Instructions for the task: Among the lines of the material, copy those that hold the string "dimensions".

Data to use:

=== Section Start ===

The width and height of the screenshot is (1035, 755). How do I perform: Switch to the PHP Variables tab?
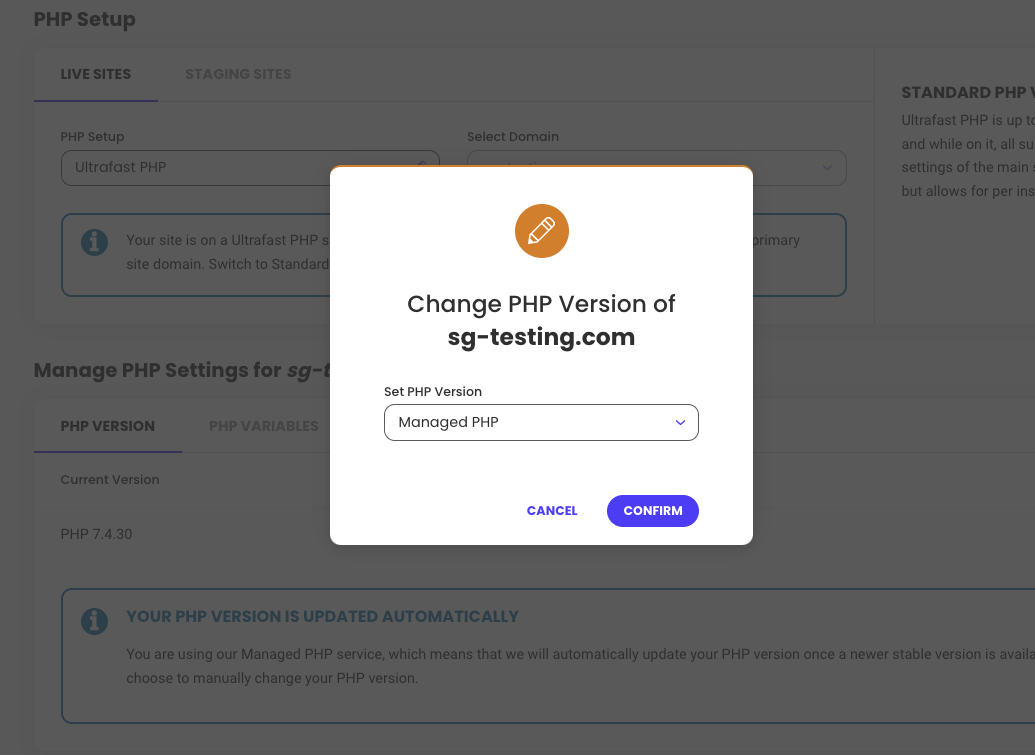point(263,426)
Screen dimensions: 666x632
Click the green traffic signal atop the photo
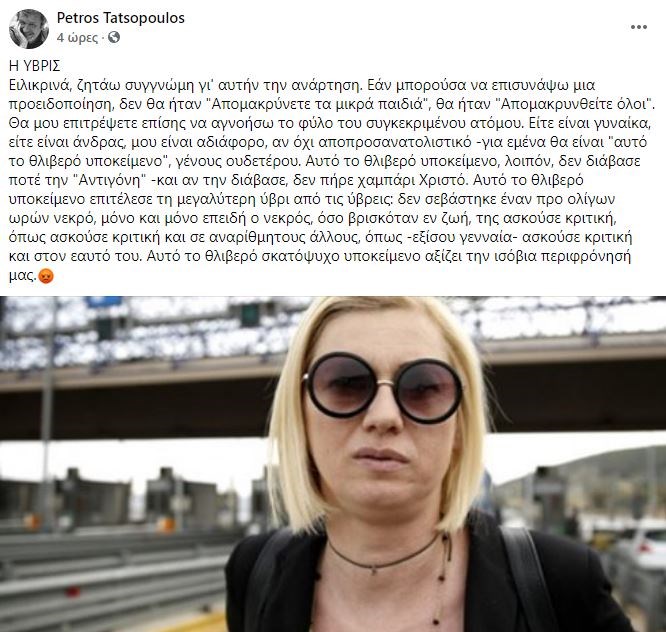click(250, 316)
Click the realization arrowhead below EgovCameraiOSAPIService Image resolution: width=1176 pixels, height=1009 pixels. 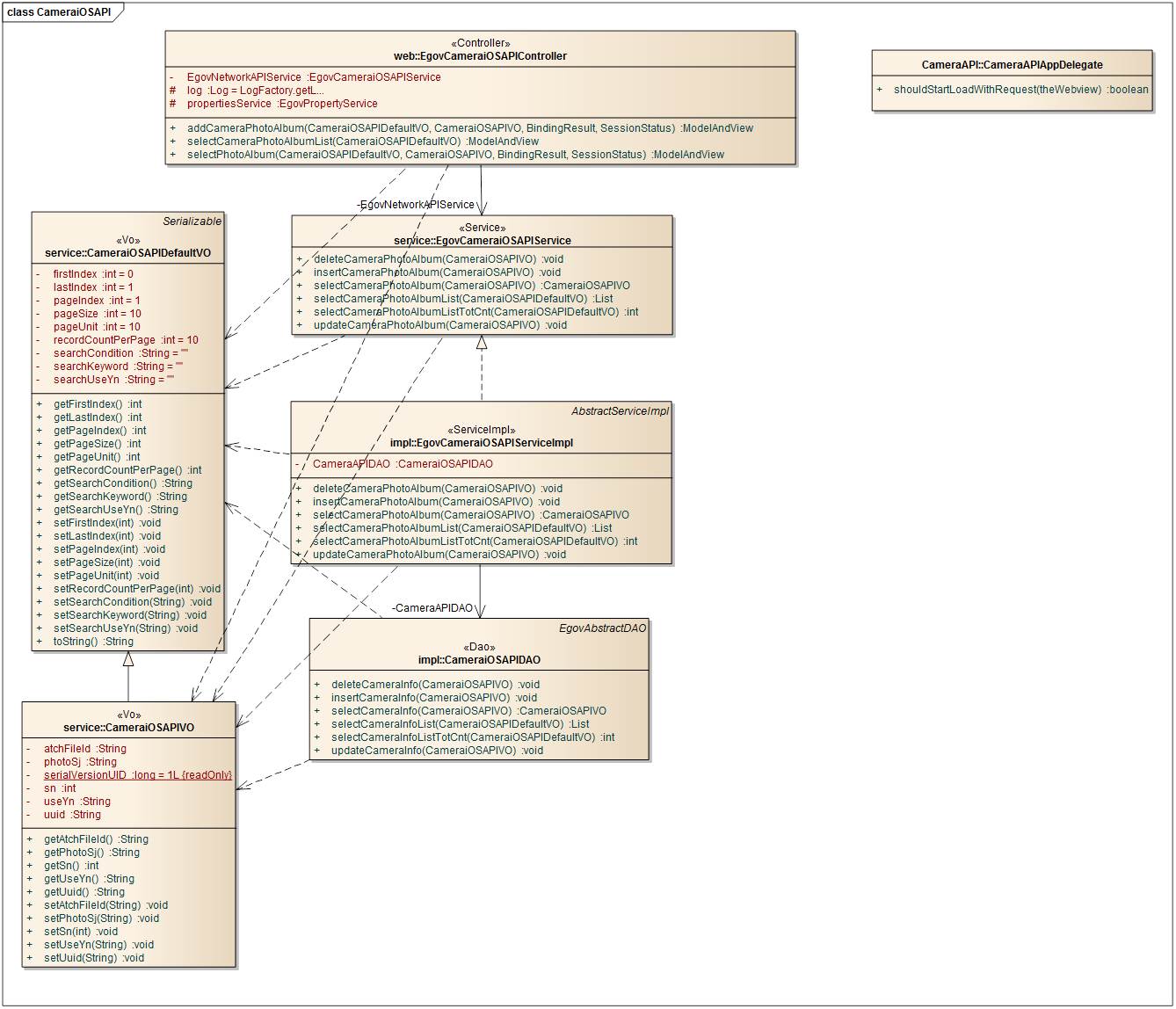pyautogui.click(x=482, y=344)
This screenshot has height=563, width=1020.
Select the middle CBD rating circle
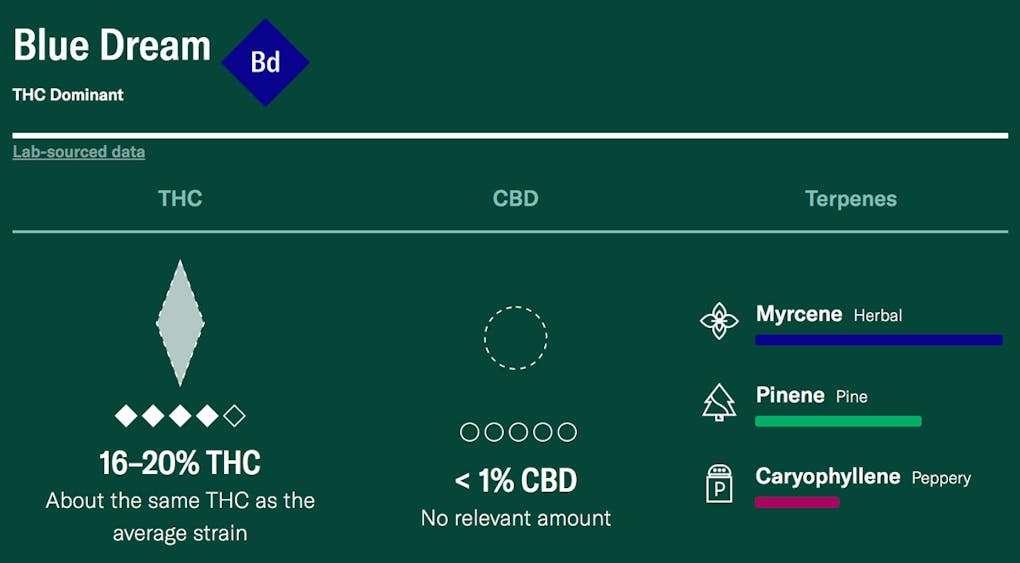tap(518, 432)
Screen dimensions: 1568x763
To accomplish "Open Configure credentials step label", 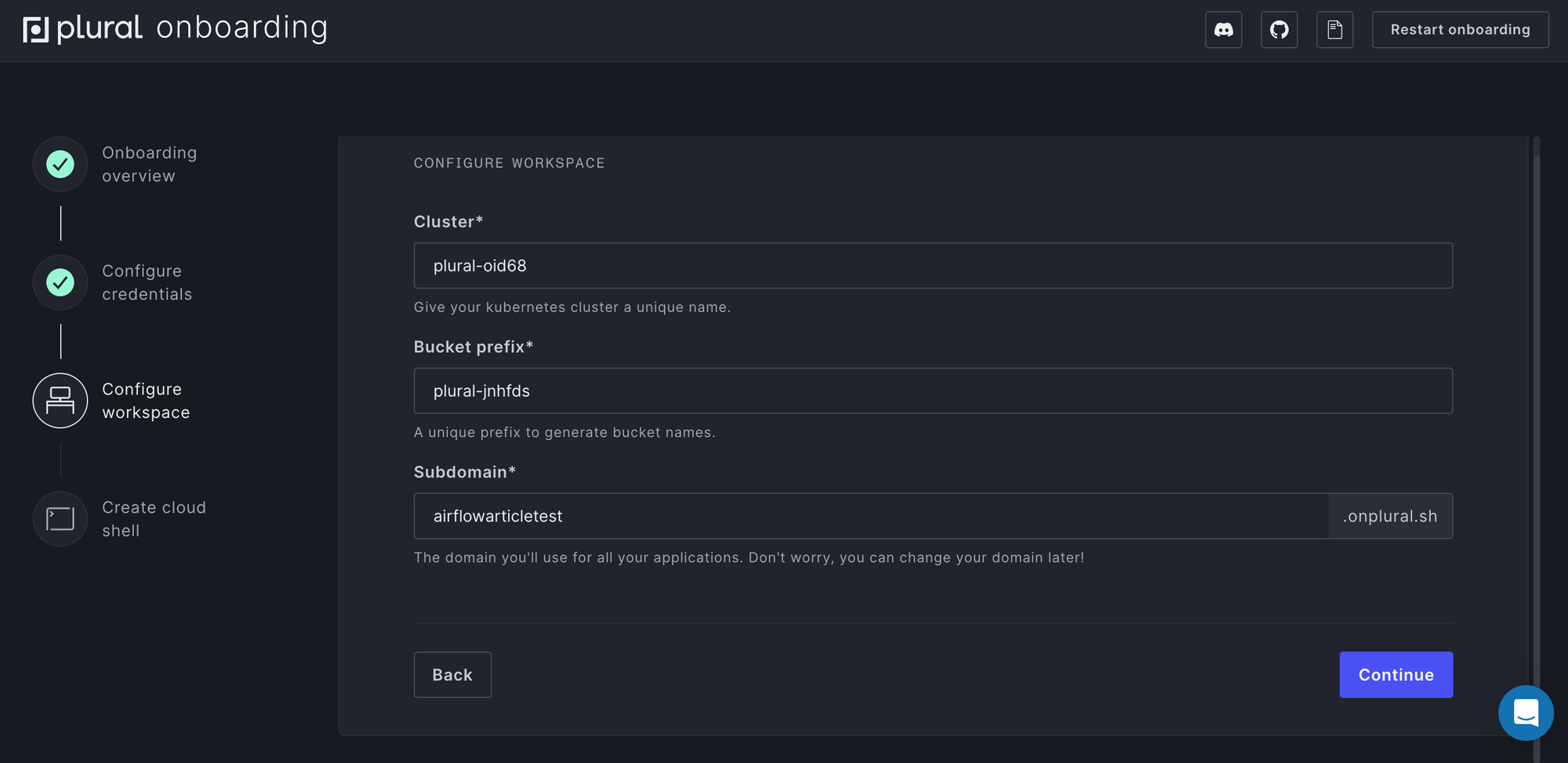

=== Section End ===
=== Section Start ===

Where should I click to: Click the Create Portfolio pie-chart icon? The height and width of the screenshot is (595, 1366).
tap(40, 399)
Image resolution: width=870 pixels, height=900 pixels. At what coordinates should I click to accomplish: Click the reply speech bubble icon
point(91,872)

=== Section End ===

Response to the task:
Screen dimensions: 666x632
Screen dimensions: 1568x763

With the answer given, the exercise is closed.